Driving to JFK at 3am, feelings of anxiety. I realize that sometimes making plans is more fun than going thru with said plans. Board the 757, one of the most beautiful things is the scenes of earth from god-view, and New York city in the dark morning is indeed the finest you can catch(although it is too late in the morn to see the electric snake, perhaps that is for the best). Watching NY fade away is upsetting, one of the rare times of NY nostalgia. ----This is not an airplane, it is a flying fart juice canister.

Miami is more serene. Across the runway is a Lufthansa Airbus, there is certainly no way that thing can fly, Dorothys house from the Wizard of Oz has better aerodynamics. Board the 737, my fear of flying is gone (seemingly for good), I suppose that is what happens when you’re doing the same thing for hours on end. I even have hopes for some mild to gentle severe turbulence to rock me to sleep. We follow what looked to be the entirety of the Keys about 15 miles to the east (what a unique land formation), and pass right through the center of Cuba, it sure looked peaceful down there.

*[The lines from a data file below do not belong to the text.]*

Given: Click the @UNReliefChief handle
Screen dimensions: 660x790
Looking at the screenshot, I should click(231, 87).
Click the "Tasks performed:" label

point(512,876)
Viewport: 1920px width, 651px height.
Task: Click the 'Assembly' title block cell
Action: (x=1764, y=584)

Grand Cayman Isle: Oh the humidity! I forgot what you felt like. Lap dogs of various breeds sniffing out my bags, still nervous even though I know I had nothing in there, followed by the third pat down of the day, this one being far more intimate, they must like me. I reach La Ceiba, the airports are getting progressively smaller, this one using aeroplanes as a sort of rusty décor rather than for transportation, saw a plane taking of using a single donkey for propulsion. The customs line took well over one sweaty hour as 62 employees watched as one ticket lady stamped away at our official documents.  Split a cab with a Portlandian who after this is heading south to engineer on a research ship based in Panama. La Ceiba is quite beat, the landscape being composed of mud and garbage. We were stopped by two soldiers sporting Ak-47s, I gingerly smile and wave. The ferry was completely sealed top to bottom, I though this excessive until we made it out to the 13ft rollers. The vomit task force was in full operation on this crossing. I want to be the captain of this vessel, it is more like surfing than sailing.

On the dock I bid farewell to my temporary travel buddy, I catch a lift on the divemasters moped, flying past pedestrians on each side, dodging dogs and such, leaning into a sharp left and speeding to a stop at the end of the narrow dock. I’m handed a beer, Salva Vida ~ it certainly was. The young girls are running around with cigarettes in their hands lighting fireworks, than go flying past my ear exploding in the bay. The first thing the little girl tells me is “you’re a good person”, I like this one.